Other gotchas (or not): there might also be a new usb 3.0 stack. ... etc etc...

I'd post your explicit install/upgrade procedure in detail, though, someone might spot a gotcha in it. Also, fewer ready packages: packages-8-stable VS packages-9-current.


----------



## gordon@ (Apr 7, 2011)

This is documented in the handbook:
http://www.freebsd.org/doc/en_US.ISO8859-1/books/handbook/current-stable.html


----------



## Beeblebrox (Apr 7, 2011)

Works, with some pain, but the pain is from my shortcomings.  On the kernel build did not run into too many problems - all debug options disabled.

My system is desktop (+ different server-side ports) as a testing/learning ground for what I plan next.  So it's not critical if I break something but it is annoying when it happens. Many of my ports are ahead of the defaults (like php52 instead of php5) and this is where most of my frustration comes from (but that will be a different and separate rant about package depends management in FreeBSD).

An occasional (very few) broken build (usually the depend) is side-stepped with *pkg_add*, it then usually builds with the next update.

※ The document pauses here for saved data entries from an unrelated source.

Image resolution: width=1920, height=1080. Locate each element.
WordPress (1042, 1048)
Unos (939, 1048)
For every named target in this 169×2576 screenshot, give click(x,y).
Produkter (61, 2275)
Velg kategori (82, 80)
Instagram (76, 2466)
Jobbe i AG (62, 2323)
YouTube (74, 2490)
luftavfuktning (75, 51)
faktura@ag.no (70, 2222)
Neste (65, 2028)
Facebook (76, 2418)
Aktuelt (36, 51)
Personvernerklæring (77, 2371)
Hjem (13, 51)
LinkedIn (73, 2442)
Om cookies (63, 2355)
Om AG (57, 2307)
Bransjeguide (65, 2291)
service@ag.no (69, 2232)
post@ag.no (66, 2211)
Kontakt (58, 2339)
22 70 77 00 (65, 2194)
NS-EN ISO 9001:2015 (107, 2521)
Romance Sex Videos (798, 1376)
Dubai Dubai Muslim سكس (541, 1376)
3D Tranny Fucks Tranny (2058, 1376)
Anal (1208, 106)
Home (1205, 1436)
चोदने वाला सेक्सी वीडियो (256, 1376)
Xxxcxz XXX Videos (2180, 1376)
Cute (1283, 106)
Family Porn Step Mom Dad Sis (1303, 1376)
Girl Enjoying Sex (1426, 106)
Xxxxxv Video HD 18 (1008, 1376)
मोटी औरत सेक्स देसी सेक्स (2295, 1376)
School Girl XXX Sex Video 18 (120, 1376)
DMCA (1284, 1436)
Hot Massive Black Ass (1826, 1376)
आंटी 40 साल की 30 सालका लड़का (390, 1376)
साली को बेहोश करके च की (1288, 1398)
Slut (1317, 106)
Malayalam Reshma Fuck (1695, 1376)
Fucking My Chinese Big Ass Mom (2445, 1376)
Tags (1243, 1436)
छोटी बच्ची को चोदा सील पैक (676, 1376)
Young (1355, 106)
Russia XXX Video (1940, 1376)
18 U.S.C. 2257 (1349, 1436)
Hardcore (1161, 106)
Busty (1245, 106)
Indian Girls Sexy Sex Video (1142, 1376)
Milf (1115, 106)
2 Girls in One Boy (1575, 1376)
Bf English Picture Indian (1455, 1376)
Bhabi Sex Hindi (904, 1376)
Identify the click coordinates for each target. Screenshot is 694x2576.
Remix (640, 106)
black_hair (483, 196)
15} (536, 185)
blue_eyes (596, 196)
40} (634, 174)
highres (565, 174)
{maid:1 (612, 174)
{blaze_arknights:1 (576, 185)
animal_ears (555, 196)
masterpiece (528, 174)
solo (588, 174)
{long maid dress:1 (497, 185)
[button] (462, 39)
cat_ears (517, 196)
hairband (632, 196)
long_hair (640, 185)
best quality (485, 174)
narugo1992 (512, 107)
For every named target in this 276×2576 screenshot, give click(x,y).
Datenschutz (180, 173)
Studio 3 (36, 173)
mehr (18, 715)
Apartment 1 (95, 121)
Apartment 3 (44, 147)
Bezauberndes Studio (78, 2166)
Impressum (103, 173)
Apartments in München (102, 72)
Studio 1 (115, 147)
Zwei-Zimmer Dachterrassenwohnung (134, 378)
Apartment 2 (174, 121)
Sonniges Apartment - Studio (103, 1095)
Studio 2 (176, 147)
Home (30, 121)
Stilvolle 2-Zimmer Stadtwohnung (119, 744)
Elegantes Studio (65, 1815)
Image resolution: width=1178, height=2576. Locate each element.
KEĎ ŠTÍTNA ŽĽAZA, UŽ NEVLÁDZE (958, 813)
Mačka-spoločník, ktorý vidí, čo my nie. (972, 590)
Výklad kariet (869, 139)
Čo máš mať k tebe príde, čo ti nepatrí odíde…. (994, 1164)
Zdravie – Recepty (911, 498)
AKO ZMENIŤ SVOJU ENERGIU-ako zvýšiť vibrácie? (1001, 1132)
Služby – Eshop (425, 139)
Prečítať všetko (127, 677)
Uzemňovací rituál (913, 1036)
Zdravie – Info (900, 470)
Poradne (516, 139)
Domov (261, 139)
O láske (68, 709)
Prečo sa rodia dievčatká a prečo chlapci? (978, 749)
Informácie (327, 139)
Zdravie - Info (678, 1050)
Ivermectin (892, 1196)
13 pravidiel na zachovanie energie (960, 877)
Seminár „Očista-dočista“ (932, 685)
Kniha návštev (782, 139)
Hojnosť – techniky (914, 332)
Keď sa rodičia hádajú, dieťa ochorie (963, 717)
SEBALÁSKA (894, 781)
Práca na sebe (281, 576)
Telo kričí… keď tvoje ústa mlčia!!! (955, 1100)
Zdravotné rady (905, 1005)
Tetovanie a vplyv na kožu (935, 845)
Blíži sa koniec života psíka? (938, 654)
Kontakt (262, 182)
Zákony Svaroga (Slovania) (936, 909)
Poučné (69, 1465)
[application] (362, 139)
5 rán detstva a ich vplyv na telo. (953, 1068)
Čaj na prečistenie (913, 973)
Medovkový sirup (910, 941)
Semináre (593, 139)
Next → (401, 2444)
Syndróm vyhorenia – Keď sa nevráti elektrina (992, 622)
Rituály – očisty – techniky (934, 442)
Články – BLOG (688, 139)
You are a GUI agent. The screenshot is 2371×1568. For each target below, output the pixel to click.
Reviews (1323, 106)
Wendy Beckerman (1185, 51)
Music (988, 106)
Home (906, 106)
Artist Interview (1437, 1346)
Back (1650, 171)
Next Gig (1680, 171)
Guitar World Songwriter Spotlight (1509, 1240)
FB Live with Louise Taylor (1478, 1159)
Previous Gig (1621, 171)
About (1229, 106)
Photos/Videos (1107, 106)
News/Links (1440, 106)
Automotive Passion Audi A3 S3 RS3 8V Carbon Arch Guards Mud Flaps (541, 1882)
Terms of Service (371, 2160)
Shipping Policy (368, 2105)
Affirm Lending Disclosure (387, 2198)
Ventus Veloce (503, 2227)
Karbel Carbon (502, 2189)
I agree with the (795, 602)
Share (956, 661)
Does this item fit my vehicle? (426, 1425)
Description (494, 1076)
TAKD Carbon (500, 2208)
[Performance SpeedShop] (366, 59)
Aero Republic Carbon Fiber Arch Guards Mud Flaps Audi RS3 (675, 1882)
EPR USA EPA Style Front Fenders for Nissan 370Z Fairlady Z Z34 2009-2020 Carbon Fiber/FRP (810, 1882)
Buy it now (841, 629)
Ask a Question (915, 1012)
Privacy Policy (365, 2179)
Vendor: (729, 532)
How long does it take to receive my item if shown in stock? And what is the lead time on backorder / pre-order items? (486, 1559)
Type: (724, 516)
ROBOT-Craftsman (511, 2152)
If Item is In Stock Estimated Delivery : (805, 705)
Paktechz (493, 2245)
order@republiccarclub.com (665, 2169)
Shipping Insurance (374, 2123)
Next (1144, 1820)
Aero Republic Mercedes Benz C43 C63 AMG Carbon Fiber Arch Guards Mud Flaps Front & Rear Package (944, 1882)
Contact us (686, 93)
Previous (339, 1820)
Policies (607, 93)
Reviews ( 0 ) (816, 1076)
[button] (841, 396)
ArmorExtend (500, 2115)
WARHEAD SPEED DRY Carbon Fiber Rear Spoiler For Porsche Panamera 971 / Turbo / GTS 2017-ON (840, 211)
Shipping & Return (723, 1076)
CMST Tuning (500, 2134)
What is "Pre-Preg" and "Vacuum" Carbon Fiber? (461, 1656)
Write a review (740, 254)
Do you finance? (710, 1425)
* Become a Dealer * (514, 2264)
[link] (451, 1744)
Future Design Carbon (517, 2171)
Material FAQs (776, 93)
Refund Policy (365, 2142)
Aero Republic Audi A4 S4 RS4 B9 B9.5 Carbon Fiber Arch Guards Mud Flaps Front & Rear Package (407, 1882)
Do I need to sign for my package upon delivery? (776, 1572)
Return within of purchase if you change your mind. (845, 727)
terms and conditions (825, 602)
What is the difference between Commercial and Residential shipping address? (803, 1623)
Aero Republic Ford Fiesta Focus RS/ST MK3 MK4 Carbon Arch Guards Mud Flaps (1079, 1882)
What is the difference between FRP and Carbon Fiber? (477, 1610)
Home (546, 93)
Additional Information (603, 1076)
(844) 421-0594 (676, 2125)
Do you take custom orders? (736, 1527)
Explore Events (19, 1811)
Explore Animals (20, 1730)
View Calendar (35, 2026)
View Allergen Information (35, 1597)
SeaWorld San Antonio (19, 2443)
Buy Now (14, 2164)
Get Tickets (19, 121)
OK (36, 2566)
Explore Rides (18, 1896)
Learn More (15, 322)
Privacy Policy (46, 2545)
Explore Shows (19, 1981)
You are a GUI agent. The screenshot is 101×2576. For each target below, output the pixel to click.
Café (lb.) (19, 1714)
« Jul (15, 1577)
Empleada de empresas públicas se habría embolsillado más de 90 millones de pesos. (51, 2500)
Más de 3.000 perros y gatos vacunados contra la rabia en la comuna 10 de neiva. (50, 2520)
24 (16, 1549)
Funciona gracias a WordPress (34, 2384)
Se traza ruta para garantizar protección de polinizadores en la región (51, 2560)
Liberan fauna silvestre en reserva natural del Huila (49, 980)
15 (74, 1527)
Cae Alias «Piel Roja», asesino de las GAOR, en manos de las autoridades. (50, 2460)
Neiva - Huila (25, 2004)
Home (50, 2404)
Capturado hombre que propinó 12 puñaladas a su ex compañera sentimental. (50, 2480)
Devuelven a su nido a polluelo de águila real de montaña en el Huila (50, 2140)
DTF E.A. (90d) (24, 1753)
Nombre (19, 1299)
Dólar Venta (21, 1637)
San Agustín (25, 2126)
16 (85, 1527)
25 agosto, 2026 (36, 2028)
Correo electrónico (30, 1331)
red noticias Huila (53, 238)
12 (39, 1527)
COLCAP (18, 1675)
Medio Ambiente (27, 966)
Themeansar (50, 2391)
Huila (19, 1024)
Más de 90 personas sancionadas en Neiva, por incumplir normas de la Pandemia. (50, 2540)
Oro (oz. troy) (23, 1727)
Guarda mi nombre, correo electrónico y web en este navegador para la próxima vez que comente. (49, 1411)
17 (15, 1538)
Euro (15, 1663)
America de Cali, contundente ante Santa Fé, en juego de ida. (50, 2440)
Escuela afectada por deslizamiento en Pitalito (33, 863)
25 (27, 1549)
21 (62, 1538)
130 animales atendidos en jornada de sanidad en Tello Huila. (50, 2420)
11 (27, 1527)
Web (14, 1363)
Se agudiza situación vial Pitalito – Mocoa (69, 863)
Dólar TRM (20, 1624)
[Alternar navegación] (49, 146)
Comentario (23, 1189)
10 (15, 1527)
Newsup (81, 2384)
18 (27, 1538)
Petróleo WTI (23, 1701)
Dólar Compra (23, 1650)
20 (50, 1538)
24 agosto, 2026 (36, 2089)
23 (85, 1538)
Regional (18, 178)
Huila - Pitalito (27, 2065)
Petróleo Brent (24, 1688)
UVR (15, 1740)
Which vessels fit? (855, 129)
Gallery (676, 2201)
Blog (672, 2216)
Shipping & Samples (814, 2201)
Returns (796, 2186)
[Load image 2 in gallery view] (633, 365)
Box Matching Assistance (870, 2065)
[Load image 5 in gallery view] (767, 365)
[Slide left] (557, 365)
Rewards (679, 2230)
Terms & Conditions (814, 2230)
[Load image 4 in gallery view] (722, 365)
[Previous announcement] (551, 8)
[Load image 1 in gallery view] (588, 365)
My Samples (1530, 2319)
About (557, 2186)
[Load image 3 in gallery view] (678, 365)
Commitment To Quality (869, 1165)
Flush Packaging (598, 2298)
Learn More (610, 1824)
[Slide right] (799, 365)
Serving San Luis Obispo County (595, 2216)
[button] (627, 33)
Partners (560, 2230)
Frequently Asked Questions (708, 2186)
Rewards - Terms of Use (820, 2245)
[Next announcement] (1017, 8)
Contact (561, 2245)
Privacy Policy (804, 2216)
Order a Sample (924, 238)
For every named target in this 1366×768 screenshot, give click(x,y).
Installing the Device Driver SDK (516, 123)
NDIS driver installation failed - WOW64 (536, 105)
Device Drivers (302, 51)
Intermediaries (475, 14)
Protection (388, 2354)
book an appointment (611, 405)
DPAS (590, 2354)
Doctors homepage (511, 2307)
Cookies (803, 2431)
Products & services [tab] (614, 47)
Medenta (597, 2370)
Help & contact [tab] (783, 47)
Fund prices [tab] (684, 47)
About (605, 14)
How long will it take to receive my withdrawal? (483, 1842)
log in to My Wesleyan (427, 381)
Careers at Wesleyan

BOTTOM LINE: would recommend; but for sure use GPT partition and ZFS.  If you plan to use grub, remember grub_bios 64K partition for GPT.


----------



## jb_fvwm2 (Apr 7, 2011)

NOT_DOCUMENTED
THIS is a somewhat vague snippet of how I upgraded one disk.  Let's assume your prompt shows your current directory, your shell recalls commands with !rsy-TAB expanding to a multiline one, and your install-to disk on ad1 (v8) and your currentv9 disk on ad0...(the following code regretfully omits mountpoint specifics, uses synonyms...)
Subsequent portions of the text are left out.